**Given passage:**
• • • • • • •

News Digest

Kitchen Chemistry at RL library

Girls ages 5-12 are invited to register for the Kitchen Chemistry Girls Gala at the Lakeview Community Library on Tue., July 8th from 1:00 2:30pm. The girls will participate in kitchen experiments, Walking Through Oobleck, make a craft and enjoy a snack. Space is limited to the first 50 people to register! Call the library at 920-994-4825 or stop in and register at the desk.

The library, located at 112 Butler Street in Random Lake, is handicapped accessible. For more information, contact the library at raref@esls.lib.wi.us or at 920-994-4825.

Blood donors benefit patients

Summer is a time for the days that never end — time to watch fireworks, have a picnic and root for the home team. While many people are having fun making summer memories, hospital patients are counting on volunteer donors to make time to give blood so they can continue making their own memories.

• • • • • • •

**Exercise brief:**
Decide whether each statement agrees with the news digest, answering yes or no and quoting the words from the text that decide it: (a) Girls ages 5 to 12 are invited to register for the event. (b) Space at the event is limited to the first 100 people who register. (c) The library is handicapped accessible. The lines that follow are separate material with no connection to the news digest.

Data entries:
• • • • • • •

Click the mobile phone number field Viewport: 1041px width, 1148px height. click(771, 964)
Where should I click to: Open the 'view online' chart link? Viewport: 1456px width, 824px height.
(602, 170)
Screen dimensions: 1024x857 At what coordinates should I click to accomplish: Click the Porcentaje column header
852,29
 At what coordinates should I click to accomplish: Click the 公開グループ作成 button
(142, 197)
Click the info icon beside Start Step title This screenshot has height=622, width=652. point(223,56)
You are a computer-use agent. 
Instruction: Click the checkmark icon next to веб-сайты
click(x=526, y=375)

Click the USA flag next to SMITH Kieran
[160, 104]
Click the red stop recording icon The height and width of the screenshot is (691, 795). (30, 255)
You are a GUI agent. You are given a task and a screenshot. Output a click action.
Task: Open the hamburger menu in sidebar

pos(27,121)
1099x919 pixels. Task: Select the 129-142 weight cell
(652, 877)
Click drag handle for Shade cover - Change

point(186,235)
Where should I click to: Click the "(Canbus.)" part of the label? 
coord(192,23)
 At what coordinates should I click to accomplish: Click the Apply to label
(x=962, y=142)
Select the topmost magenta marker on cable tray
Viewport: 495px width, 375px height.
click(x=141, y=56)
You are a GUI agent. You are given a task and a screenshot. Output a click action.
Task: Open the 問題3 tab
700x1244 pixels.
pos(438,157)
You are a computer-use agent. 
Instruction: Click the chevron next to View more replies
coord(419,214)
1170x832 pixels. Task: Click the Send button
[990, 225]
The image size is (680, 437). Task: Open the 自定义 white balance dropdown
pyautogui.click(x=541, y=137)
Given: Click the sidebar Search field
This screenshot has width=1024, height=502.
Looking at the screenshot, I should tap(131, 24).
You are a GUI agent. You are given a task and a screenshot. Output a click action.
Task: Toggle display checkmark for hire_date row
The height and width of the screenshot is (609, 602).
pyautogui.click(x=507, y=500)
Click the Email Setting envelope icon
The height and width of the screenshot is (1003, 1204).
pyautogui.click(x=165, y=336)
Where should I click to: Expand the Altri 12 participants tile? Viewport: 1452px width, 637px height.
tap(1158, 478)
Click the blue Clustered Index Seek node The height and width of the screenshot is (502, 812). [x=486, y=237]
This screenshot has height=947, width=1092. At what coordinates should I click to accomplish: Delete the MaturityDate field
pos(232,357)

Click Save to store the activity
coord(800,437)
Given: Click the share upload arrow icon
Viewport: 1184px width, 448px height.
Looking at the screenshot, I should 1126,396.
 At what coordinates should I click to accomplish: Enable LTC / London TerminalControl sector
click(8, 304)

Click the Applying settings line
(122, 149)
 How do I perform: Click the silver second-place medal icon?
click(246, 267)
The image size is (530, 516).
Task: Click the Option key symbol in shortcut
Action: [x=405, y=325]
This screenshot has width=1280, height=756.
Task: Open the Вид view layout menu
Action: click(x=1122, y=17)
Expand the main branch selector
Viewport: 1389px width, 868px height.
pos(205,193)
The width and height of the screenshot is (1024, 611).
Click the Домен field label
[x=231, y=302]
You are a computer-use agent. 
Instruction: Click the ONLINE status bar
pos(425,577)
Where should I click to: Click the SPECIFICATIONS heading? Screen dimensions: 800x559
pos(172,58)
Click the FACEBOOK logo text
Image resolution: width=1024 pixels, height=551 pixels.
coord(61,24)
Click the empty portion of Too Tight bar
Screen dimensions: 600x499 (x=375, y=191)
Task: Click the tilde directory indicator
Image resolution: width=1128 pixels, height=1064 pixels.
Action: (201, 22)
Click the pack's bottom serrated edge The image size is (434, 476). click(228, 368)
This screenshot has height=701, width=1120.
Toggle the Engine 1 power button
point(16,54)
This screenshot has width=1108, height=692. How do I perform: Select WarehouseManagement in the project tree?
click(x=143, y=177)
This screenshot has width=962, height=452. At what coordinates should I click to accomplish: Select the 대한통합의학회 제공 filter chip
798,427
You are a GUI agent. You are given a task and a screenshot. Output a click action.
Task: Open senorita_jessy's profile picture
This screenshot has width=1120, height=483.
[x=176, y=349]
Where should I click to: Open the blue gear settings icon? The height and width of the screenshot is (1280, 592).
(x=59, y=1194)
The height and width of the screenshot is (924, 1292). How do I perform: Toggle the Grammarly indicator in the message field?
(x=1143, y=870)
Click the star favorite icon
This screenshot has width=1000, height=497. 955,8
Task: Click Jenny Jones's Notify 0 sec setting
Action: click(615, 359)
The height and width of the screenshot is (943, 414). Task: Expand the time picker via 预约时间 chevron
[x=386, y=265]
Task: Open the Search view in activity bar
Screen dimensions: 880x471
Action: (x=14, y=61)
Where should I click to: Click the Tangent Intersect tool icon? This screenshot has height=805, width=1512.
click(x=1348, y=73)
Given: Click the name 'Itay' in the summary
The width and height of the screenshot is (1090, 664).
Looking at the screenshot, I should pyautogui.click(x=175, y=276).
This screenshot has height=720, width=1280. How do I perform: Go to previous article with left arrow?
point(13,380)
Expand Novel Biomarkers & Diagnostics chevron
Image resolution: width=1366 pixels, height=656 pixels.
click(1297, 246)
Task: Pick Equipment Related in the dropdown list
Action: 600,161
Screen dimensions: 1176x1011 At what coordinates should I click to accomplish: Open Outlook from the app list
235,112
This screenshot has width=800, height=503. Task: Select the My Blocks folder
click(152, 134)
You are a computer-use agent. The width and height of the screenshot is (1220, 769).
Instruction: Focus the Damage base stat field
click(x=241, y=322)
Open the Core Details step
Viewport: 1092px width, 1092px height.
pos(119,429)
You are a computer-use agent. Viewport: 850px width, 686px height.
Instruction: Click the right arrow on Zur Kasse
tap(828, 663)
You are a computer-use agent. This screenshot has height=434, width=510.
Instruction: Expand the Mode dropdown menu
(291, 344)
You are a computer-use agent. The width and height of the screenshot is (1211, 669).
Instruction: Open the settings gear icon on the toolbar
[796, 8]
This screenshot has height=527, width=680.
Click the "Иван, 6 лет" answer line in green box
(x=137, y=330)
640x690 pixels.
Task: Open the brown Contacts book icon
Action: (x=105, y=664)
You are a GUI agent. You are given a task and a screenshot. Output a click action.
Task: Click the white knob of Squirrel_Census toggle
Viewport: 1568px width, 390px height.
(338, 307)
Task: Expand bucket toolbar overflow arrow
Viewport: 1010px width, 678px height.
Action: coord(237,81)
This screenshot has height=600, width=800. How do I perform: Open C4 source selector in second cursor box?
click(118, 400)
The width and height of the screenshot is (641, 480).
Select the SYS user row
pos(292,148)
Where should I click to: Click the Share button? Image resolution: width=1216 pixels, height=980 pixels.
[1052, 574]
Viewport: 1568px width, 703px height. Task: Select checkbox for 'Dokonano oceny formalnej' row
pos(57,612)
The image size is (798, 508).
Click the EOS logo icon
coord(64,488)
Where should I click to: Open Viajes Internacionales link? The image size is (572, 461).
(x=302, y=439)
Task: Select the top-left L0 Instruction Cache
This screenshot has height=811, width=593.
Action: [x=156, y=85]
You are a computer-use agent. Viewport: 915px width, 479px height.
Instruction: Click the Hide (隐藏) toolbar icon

• • • • • • •

**Answer:**
(a) Yes: "Girls ages 5-12 are invited to register"
(b) No: "Space is limited to the first 50 people to register!"
(c) Yes: "is handicapped accessible"